And that’s when it hit them – they might as well buy something of their own. They decided to do just that, launching a search this spring for a three-bedroom house large enough for them and their daughter plus an extra bedroom for her parents when they came to Florida to visit from Ohio.

With her parents offering to help with a down payment, everything was falling into place.

Given the soaring resale cost for houses, they expanded their quest – pushing farther south toward South Venice, where prices for houses were lower. It would mean a shorter commute for Nathan but would be close to 40 minutes one way for Lori to her job in Newtown.

But then, amid pandemic-related problems, supply chain issues and material shortages, Nathan’s hours were cut at work. Their 20-year-old son, Nathan Jr., also lost work during the pandemic, and they were helping him, too.

Instead of saving for their new home, the two were falling further and further behind and were soon unable to pay their rent.

### Supplied information
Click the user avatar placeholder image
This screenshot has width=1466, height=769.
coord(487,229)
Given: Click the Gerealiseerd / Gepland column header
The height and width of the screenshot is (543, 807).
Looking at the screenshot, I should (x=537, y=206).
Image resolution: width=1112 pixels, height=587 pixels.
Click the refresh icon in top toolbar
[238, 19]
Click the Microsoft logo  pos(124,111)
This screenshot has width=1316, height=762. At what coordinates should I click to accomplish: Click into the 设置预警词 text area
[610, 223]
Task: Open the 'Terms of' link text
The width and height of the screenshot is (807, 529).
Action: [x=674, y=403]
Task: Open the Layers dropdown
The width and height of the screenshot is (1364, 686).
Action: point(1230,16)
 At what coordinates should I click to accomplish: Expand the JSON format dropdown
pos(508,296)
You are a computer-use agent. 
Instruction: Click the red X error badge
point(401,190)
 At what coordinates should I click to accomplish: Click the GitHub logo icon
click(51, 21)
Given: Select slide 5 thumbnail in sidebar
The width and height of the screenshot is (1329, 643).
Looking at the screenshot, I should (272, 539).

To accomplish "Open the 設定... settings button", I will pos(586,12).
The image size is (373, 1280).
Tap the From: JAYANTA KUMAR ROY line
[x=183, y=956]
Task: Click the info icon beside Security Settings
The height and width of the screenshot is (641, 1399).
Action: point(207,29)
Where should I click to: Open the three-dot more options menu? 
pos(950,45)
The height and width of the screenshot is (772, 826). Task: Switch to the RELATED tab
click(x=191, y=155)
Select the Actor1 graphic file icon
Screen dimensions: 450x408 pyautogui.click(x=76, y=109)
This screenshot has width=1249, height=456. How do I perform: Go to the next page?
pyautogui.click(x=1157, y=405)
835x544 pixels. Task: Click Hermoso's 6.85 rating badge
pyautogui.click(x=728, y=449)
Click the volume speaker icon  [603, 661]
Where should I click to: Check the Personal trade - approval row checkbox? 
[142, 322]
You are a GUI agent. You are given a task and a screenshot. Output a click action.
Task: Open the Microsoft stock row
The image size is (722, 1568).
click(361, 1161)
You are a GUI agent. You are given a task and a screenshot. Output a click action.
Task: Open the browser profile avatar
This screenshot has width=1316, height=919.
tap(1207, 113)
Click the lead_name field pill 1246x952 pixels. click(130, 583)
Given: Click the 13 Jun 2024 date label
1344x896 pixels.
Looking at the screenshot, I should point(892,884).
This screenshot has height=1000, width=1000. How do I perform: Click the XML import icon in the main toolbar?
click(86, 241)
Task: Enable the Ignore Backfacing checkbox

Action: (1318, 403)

### What is required
Copy word for word everything in the house-hunting passage from "Given the soaring" down to "job in Newtown.".

### Reply
Given the soaring resale cost for houses, they expanded their quest – pushing farther south toward South Venice, where prices for houses were lower. It would mean a shorter commute for Nathan but would be close to 40 minutes one way for Lori to her job in Newtown.